About this task:
Please set down every entry from the listing below, word for word.

Materials provided:

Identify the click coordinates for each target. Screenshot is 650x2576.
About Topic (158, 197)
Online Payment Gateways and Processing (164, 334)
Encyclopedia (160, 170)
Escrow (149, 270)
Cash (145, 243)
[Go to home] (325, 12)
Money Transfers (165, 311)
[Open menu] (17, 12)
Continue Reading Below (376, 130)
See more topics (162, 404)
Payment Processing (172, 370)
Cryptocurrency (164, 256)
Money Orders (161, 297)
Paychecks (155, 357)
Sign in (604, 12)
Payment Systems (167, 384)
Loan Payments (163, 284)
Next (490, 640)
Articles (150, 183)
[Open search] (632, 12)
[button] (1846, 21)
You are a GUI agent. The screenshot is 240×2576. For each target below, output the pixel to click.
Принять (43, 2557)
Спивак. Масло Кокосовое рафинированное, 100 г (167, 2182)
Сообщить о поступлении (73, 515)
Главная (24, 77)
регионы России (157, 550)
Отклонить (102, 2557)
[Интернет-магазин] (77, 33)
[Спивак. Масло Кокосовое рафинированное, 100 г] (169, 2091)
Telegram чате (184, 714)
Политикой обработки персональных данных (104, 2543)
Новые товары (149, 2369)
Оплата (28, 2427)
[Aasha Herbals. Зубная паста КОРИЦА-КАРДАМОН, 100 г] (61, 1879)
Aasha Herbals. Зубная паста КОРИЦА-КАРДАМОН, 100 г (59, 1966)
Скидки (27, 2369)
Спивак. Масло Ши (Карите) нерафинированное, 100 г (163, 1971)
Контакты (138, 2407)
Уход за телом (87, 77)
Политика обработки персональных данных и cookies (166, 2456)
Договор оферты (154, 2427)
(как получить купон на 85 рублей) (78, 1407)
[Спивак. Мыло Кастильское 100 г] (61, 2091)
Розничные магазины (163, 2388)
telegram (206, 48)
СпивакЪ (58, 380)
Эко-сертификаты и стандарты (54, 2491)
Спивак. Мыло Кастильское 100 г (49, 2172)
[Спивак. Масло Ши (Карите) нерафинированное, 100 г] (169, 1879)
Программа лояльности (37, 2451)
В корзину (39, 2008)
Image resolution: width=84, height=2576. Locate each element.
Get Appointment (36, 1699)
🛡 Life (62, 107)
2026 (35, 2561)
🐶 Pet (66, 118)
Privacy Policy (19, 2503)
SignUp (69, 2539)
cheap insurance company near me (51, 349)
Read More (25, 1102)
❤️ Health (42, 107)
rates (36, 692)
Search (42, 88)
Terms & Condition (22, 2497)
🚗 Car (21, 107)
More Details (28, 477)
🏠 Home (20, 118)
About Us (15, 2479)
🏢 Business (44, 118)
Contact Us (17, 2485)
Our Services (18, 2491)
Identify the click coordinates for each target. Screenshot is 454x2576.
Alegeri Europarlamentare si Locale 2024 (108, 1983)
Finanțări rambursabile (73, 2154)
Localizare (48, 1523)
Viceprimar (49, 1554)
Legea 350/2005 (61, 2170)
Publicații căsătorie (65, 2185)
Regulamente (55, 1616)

Exercise response:
Identify the click coordinates for each target. Screenshot is 650x2576.
About Topic (158, 197)
Online Payment Gateways and Processing (164, 334)
Encyclopedia (160, 170)
Escrow (149, 270)
Cash (145, 243)
[Go to home] (325, 12)
Money Transfers (165, 311)
[Open menu] (17, 12)
Continue Reading Below (376, 130)
See more topics (162, 404)
Payment Processing (172, 370)
Cryptocurrency (164, 256)
Money Orders (161, 297)
Paychecks (155, 357)
Sign in (604, 12)
Payment Systems (167, 384)
Loan Payments (163, 284)
Next (490, 640)
Articles (150, 183)
[Open search] (632, 12)
[button] (1846, 21)
You are a GUI agent. The screenshot is 240×2576. For each target below, output the pixel to click.
Принять (43, 2557)
Спивак. Масло Кокосовое рафинированное, 100 г (167, 2182)
Сообщить о поступлении (73, 515)
Главная (24, 77)
регионы России (157, 550)
Отклонить (102, 2557)
[Интернет-магазин] (77, 33)
[Спивак. Масло Кокосовое рафинированное, 100 г] (169, 2091)
Telegram чате (184, 714)
Политикой обработки персональных данных (104, 2543)
Новые товары (149, 2369)
Оплата (28, 2427)
[Aasha Herbals. Зубная паста КОРИЦА-КАРДАМОН, 100 г] (61, 1879)
Aasha Herbals. Зубная паста КОРИЦА-КАРДАМОН, 100 г (59, 1966)
Скидки (27, 2369)
Спивак. Масло Ши (Карите) нерафинированное, 100 г (163, 1971)
Контакты (138, 2407)
Уход за телом (87, 77)
Политика обработки персональных данных и cookies (166, 2456)
Договор оферты (154, 2427)
(как получить купон на 85 рублей) (78, 1407)
[Спивак. Мыло Кастильское 100 г] (61, 2091)
Розничные магазины (163, 2388)
telegram (206, 48)
СпивакЪ (58, 380)
Эко-сертификаты и стандарты (54, 2491)
Спивак. Мыло Кастильское 100 г (49, 2172)
[Спивак. Масло Ши (Карите) нерафинированное, 100 г] (169, 1879)
Программа лояльности (37, 2451)
В корзину (39, 2008)
Image resolution: width=84, height=2576. Locate each element.
Get Appointment (36, 1699)
🛡 Life (62, 107)
2026 (35, 2561)
🐶 Pet (66, 118)
Privacy Policy (19, 2503)
SignUp (69, 2539)
cheap insurance company near me (51, 349)
Read More (25, 1102)
❤️ Health (42, 107)
rates (36, 692)
Search (42, 88)
Terms & Condition (22, 2497)
🚗 Car (21, 107)
More Details (28, 477)
🏠 Home (20, 118)
About Us (15, 2479)
🏢 Business (44, 118)
Contact Us (17, 2485)
Our Services (18, 2491)
Identify the click coordinates for each target. Screenshot is 454x2576.
Alegeri Europarlamentare si Locale 2024 (108, 1983)
Finanțări rambursabile (73, 2154)
Localizare (48, 1523)
Viceprimar (49, 1554)
Legea 350/2005 (61, 2170)
Publicații căsătorie (65, 2185)
Regulamente (55, 1616)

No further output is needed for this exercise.